» **Your objective**: Search the data for "agent". Each line containing it is to be copied.

Stored records:
══════════════════════════════
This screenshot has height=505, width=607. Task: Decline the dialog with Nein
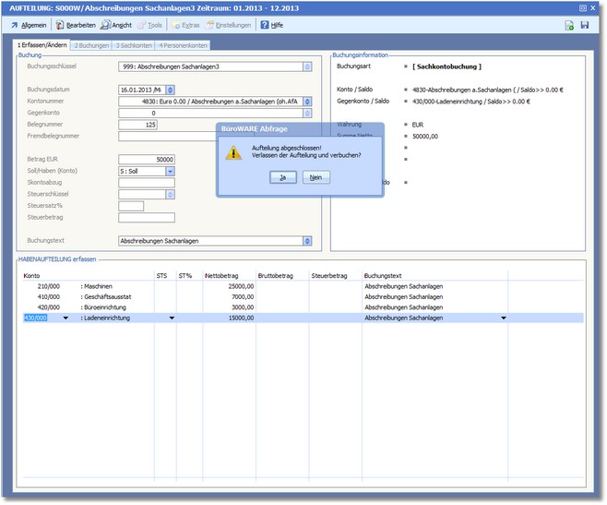tap(315, 177)
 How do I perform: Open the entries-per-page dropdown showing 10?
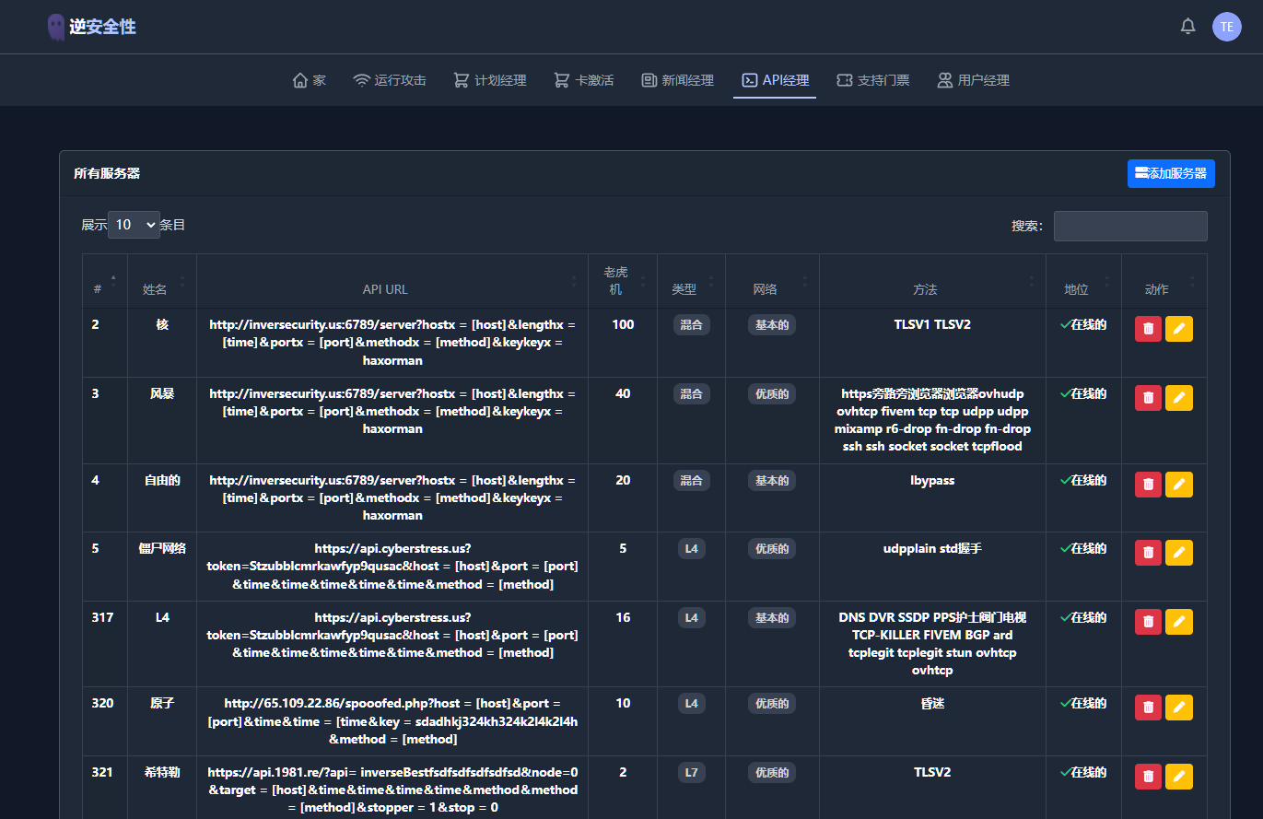tap(134, 225)
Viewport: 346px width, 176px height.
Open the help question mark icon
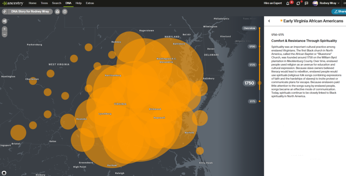point(65,11)
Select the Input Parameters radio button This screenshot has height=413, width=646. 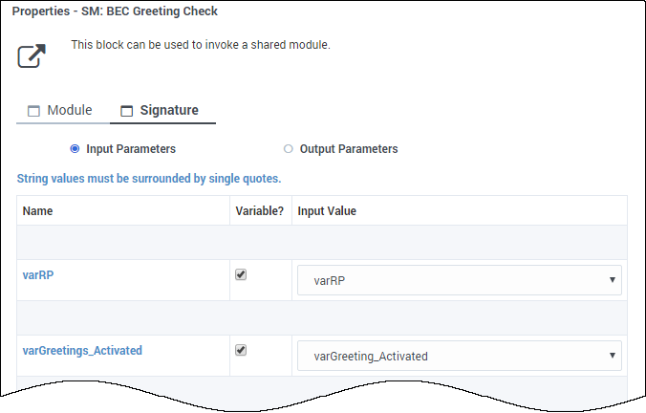pyautogui.click(x=75, y=149)
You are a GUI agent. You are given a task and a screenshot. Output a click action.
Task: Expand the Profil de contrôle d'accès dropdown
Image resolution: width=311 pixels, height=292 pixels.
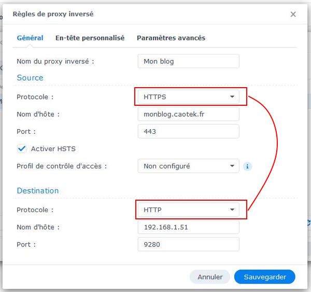188,166
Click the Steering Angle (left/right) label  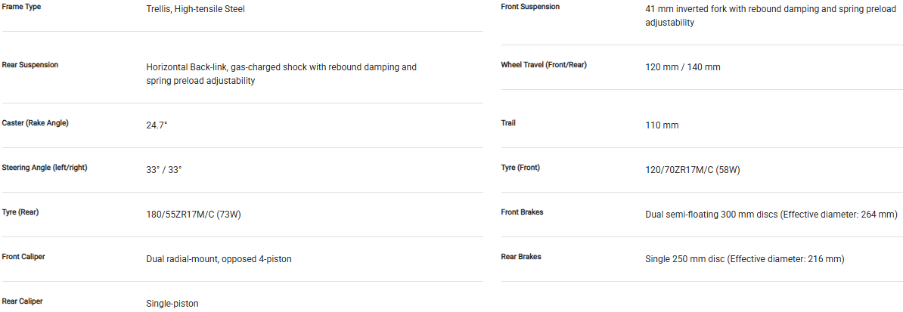[45, 168]
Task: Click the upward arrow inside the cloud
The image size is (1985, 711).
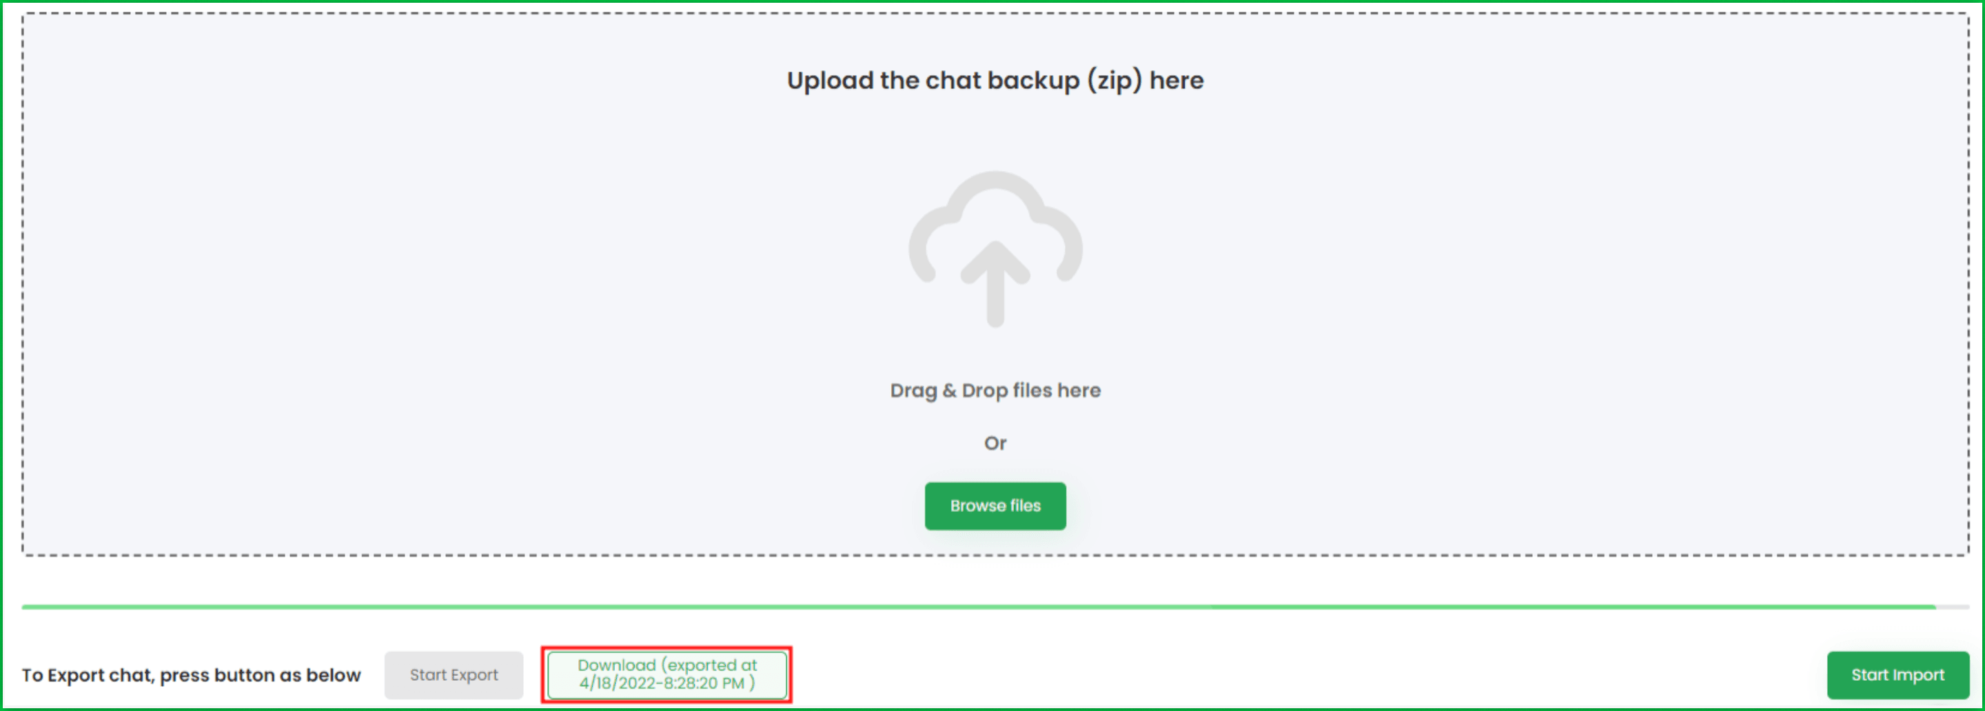Action: (x=995, y=283)
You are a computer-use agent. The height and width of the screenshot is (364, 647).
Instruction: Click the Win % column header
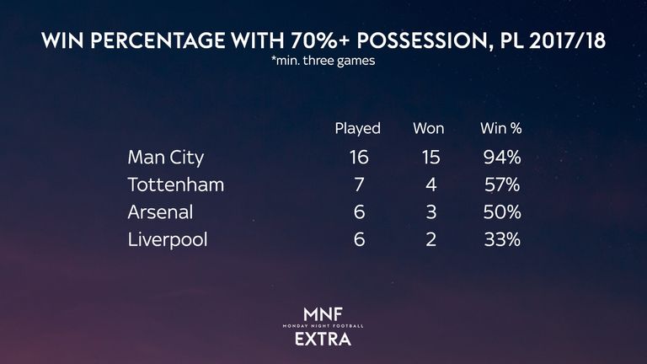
══════════════════════════════
» **Final answer**:
You are a GUI agent. You are given a task and a screenshot. Output a click action.
You are a computer-use agent. The height and width of the screenshot is (364, 647).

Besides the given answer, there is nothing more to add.